▶ [Your task] Rewrite the rows as a numbered list without blank lines, starting at the line that contains "Given: Open the SFC browse icon in the field" and ending at the line that contains "[1003, 138]".

** Start **

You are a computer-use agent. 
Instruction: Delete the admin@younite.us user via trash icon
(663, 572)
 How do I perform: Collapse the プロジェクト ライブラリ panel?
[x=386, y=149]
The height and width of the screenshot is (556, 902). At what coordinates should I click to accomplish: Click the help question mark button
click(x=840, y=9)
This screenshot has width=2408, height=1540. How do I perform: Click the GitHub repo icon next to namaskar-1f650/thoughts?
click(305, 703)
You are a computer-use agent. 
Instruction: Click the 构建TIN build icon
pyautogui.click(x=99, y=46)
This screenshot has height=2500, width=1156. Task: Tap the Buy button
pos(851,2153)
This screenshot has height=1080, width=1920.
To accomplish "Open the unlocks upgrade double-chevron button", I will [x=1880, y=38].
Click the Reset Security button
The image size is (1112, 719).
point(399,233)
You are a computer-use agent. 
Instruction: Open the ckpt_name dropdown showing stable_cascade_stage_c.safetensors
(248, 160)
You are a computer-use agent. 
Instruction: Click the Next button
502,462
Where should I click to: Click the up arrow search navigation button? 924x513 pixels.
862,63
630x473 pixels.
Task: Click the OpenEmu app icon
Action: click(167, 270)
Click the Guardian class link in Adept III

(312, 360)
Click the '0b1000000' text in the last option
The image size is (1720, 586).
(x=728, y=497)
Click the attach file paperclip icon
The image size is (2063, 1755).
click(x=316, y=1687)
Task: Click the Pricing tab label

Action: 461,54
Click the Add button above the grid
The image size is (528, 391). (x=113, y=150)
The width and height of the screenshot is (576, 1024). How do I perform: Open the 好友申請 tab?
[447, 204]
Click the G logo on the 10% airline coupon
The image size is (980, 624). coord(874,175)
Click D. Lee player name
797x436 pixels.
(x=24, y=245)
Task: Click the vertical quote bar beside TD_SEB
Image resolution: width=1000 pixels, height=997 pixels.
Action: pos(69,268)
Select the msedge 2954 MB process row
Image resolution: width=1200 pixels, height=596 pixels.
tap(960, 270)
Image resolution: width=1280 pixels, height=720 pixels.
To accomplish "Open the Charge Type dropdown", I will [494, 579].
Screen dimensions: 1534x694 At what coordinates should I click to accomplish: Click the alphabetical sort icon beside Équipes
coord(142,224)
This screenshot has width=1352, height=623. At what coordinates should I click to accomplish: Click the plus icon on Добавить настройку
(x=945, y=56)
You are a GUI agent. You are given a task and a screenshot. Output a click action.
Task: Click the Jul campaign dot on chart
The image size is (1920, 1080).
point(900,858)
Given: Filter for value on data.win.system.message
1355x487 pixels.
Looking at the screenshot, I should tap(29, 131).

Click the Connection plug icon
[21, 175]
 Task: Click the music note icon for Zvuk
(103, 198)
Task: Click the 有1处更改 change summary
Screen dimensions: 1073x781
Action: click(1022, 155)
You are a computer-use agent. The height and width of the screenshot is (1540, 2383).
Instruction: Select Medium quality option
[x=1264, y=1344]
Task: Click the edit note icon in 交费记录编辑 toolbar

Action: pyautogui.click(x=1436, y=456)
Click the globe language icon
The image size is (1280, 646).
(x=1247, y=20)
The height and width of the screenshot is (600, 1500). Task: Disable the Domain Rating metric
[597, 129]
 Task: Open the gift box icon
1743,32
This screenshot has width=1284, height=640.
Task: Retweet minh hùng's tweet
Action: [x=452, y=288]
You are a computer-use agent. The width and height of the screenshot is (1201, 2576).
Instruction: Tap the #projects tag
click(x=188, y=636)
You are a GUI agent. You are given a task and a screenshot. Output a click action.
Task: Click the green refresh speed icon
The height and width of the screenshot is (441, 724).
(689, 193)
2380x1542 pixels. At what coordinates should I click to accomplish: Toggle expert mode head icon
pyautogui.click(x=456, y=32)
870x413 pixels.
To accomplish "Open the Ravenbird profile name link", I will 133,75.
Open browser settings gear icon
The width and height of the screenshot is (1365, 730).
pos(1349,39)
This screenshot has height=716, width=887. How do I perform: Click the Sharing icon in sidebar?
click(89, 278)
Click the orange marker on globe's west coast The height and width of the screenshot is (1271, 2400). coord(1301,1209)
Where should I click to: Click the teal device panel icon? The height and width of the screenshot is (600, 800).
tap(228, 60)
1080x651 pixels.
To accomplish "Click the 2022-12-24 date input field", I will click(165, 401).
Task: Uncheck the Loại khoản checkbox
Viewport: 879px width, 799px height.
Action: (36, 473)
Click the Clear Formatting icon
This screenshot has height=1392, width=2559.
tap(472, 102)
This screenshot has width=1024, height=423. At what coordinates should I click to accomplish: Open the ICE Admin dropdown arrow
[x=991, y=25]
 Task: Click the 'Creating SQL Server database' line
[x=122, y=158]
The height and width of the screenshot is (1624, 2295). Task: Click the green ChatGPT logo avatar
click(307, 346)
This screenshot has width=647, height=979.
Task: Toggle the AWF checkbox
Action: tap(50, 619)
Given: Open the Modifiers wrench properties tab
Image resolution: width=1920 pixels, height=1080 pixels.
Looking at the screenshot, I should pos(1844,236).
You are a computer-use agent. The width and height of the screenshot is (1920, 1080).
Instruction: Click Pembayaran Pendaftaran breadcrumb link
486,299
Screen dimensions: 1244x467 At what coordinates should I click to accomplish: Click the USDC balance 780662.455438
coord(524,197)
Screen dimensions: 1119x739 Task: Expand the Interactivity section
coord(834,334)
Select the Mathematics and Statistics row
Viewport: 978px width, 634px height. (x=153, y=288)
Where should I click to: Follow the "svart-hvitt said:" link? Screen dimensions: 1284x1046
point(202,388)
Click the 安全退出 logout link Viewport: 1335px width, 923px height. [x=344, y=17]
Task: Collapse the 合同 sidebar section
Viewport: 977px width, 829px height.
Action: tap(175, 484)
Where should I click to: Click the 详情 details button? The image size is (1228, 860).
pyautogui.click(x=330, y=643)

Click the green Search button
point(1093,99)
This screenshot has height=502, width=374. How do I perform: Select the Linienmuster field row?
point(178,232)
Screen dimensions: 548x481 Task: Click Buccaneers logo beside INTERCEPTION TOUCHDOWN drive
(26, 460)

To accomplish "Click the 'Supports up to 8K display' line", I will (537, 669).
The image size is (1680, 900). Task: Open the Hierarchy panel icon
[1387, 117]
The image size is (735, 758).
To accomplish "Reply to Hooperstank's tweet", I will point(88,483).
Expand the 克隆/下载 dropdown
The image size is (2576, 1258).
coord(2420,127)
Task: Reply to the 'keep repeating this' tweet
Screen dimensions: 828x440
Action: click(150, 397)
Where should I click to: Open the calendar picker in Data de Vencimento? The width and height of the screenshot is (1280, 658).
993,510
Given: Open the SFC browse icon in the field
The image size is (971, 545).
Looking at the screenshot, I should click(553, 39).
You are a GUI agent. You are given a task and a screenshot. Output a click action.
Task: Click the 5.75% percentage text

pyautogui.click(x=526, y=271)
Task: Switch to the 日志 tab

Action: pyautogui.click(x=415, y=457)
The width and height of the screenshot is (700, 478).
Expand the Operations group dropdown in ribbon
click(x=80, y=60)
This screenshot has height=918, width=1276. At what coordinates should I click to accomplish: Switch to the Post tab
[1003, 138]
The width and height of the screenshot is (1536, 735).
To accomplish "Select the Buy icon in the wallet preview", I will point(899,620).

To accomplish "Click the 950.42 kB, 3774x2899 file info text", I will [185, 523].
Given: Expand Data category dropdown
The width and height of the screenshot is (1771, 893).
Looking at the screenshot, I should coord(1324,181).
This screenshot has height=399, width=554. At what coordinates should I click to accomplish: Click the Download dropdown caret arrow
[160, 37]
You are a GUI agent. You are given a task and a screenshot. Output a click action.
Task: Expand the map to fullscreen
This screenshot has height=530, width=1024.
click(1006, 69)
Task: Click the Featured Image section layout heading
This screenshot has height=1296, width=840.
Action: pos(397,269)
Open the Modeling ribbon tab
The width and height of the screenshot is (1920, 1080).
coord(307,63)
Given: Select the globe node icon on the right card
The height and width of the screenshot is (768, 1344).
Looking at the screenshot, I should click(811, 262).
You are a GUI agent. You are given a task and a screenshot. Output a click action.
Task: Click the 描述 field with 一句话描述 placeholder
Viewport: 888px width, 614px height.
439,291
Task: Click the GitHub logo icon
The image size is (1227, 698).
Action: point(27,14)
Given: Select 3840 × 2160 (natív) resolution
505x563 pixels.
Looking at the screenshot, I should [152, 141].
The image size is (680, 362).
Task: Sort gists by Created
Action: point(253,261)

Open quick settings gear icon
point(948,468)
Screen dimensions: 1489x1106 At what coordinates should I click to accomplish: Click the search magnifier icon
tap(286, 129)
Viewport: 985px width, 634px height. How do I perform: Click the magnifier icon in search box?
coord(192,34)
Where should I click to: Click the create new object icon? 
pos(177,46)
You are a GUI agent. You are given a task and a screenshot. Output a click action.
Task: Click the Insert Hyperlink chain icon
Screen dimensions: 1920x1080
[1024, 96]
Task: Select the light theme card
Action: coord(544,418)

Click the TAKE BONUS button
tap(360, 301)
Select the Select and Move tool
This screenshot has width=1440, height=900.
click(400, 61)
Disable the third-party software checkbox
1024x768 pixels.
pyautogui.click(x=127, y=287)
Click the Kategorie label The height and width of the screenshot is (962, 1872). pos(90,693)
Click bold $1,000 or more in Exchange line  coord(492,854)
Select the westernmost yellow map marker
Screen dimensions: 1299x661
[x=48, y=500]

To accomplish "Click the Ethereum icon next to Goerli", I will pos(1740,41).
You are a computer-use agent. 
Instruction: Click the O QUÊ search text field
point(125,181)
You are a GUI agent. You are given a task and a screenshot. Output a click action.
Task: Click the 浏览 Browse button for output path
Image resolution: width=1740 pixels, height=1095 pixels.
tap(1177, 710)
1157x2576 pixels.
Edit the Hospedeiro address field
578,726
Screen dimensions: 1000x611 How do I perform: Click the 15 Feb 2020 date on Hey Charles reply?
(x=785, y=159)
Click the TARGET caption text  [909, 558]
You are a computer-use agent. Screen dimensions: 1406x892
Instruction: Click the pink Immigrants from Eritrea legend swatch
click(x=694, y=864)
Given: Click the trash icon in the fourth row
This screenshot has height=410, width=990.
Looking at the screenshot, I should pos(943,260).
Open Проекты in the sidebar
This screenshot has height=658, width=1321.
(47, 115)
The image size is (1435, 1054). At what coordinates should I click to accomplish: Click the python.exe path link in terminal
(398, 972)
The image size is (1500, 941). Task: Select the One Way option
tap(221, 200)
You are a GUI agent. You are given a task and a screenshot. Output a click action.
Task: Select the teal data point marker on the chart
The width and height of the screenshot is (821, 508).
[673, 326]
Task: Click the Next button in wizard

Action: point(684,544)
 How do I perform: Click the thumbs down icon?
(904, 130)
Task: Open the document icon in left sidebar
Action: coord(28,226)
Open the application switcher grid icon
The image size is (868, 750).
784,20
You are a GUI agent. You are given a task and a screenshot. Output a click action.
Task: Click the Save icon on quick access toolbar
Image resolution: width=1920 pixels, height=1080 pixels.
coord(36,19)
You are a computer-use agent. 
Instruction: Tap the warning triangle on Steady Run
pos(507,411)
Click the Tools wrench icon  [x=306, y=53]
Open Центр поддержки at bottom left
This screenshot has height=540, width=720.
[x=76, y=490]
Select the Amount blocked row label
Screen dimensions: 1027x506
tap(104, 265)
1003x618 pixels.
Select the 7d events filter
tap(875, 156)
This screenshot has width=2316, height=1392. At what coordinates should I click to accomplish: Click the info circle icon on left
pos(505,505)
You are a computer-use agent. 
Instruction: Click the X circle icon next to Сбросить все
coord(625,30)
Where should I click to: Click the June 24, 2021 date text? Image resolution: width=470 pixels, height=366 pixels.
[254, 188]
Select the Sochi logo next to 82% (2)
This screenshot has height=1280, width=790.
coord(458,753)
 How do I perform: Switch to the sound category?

** End **

▶ [Answer for the task]
1. Given: Open the SFC browse icon in the field
2. The image size is (971, 545).
3. Looking at the screenshot, I should click(553, 39).
4. You are a GUI agent. You are given a task and a screenshot. Output a click action.
5. Task: Click the 5.75% percentage text
6. pyautogui.click(x=526, y=271)
7. Task: Switch to the 日志 tab
8. Action: pyautogui.click(x=415, y=457)
9. The width and height of the screenshot is (700, 478).
10. Expand the Operations group dropdown in ribbon
11. click(x=80, y=60)
12. This screenshot has height=918, width=1276. At what coordinates should I click to accomplish: Switch to the Post tab
13. [1003, 138]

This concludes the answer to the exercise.